Entries supplied:
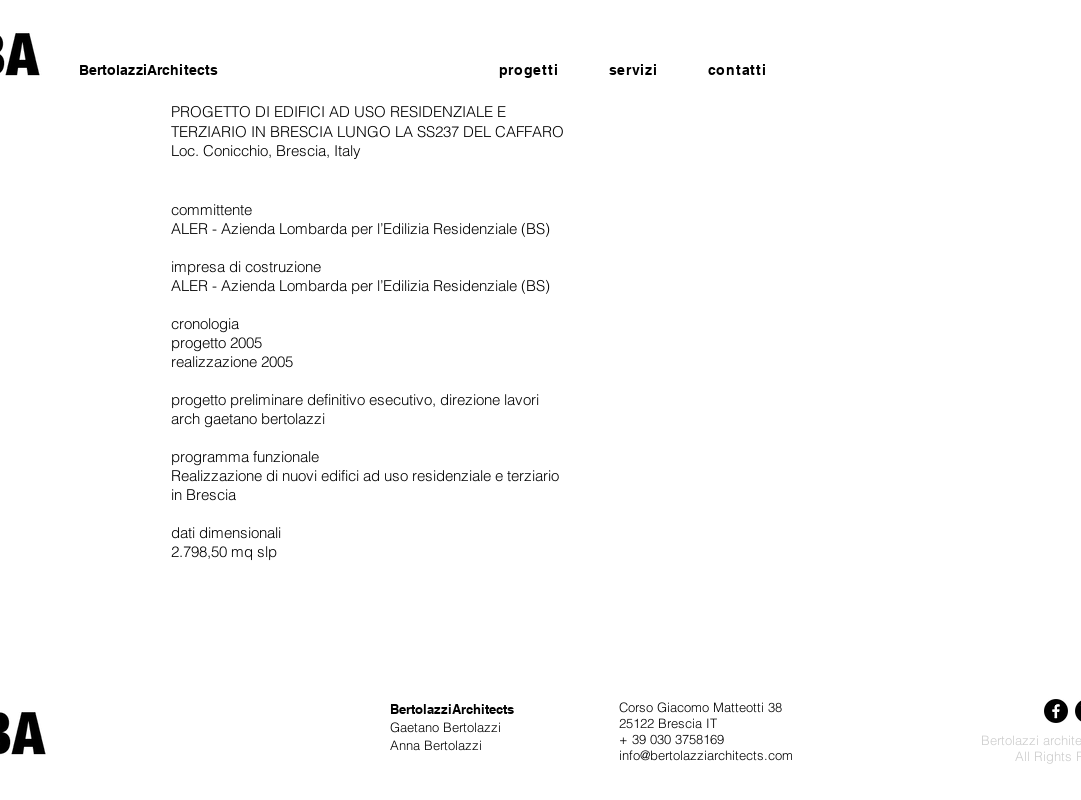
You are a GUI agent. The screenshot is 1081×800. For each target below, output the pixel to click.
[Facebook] (1056, 711)
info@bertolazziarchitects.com (706, 755)
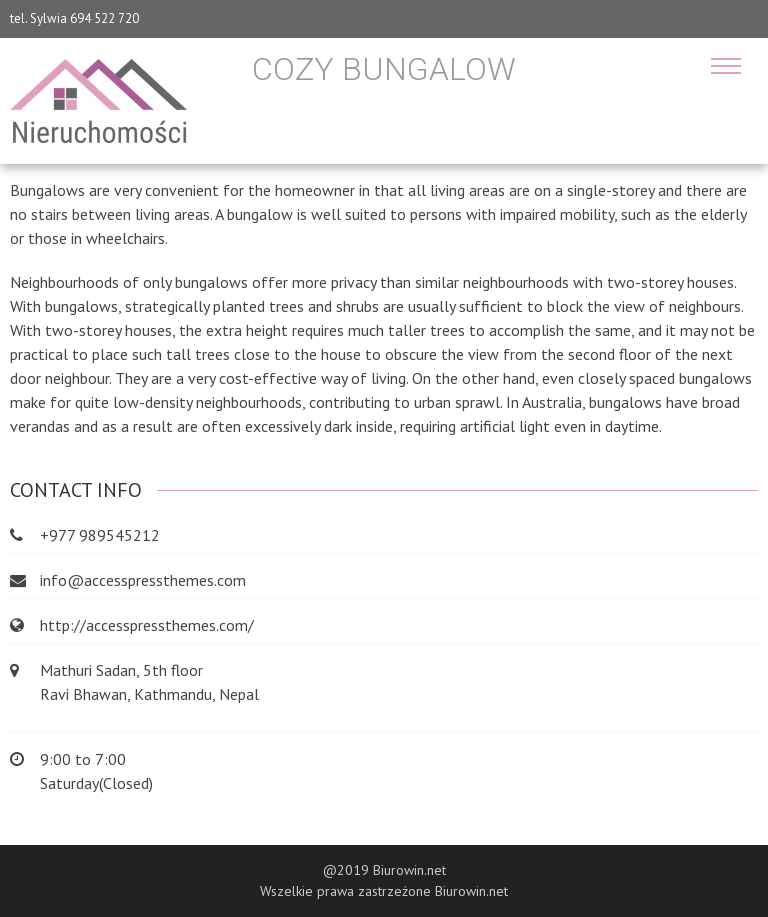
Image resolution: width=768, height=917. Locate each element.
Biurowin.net (471, 891)
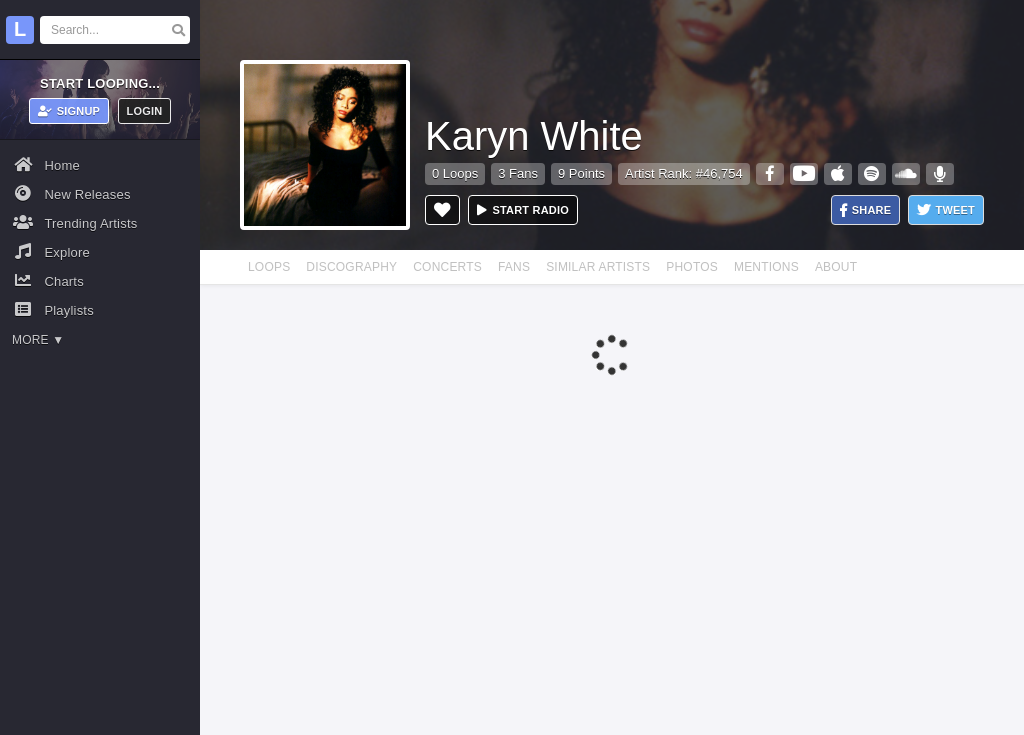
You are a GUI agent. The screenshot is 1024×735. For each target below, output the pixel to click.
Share (866, 210)
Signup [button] (69, 111)
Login (145, 111)
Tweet (946, 210)
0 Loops (455, 173)
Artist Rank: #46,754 (684, 173)
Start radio (523, 210)
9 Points (581, 173)
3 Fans (518, 173)
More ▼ (38, 340)
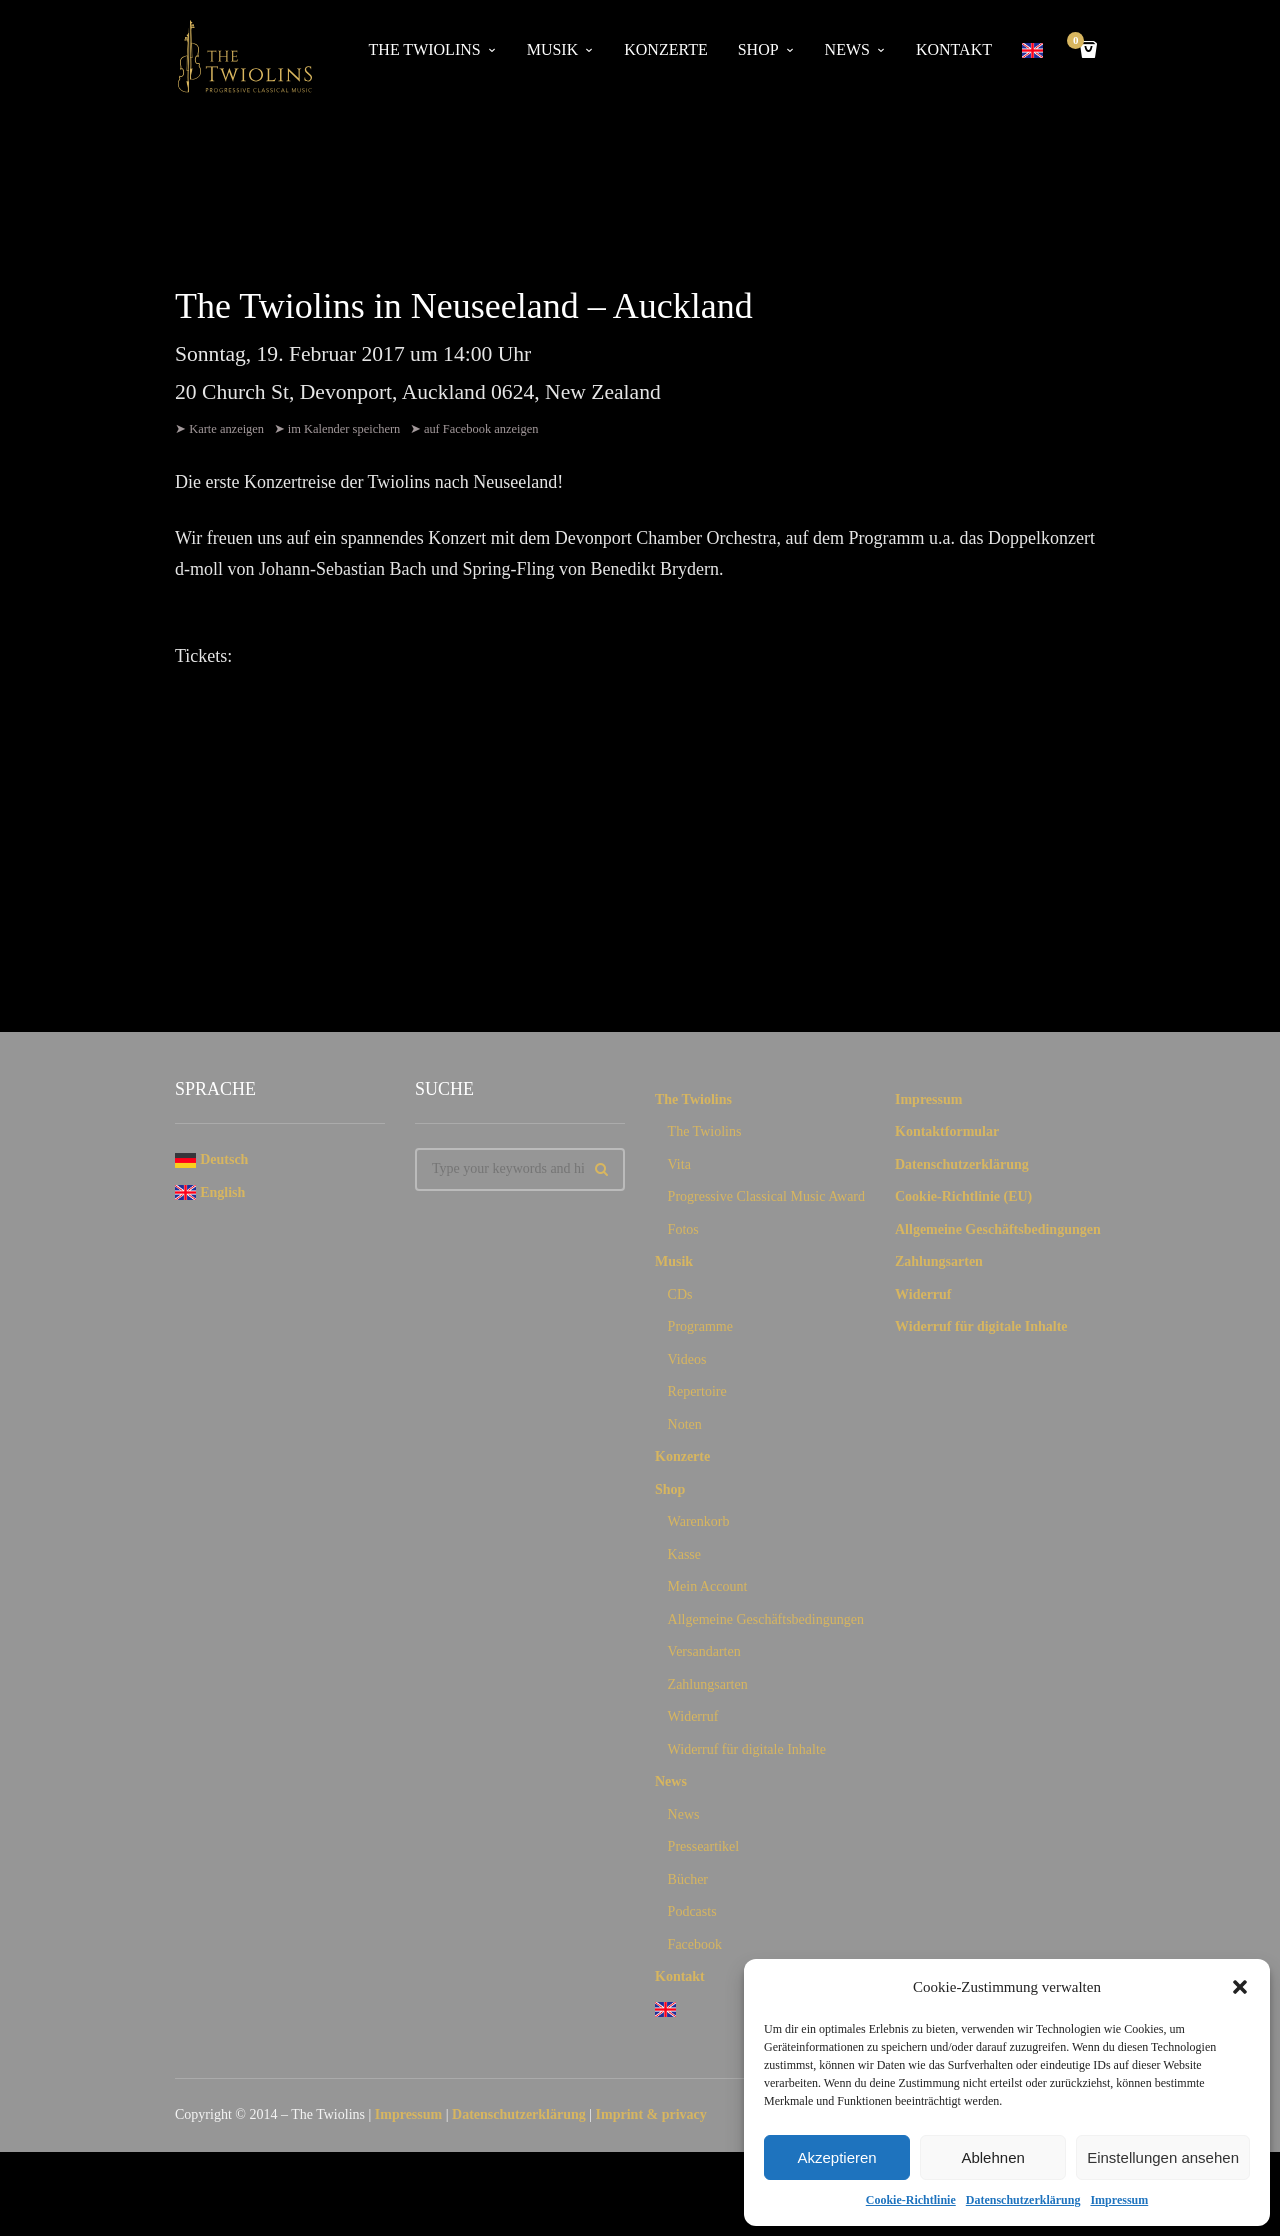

Requirements:
Which lines in the items above contain the string "click"? Pick out and copy every such line, treating uppercase and lowercase as different.

Worked solution:
You are a GUI agent. The screenshot is 1081×800. For each target below, output the pixel to click.
You are a GUI agent. The screenshot is 1024×735. For each target below, output the pixel to click.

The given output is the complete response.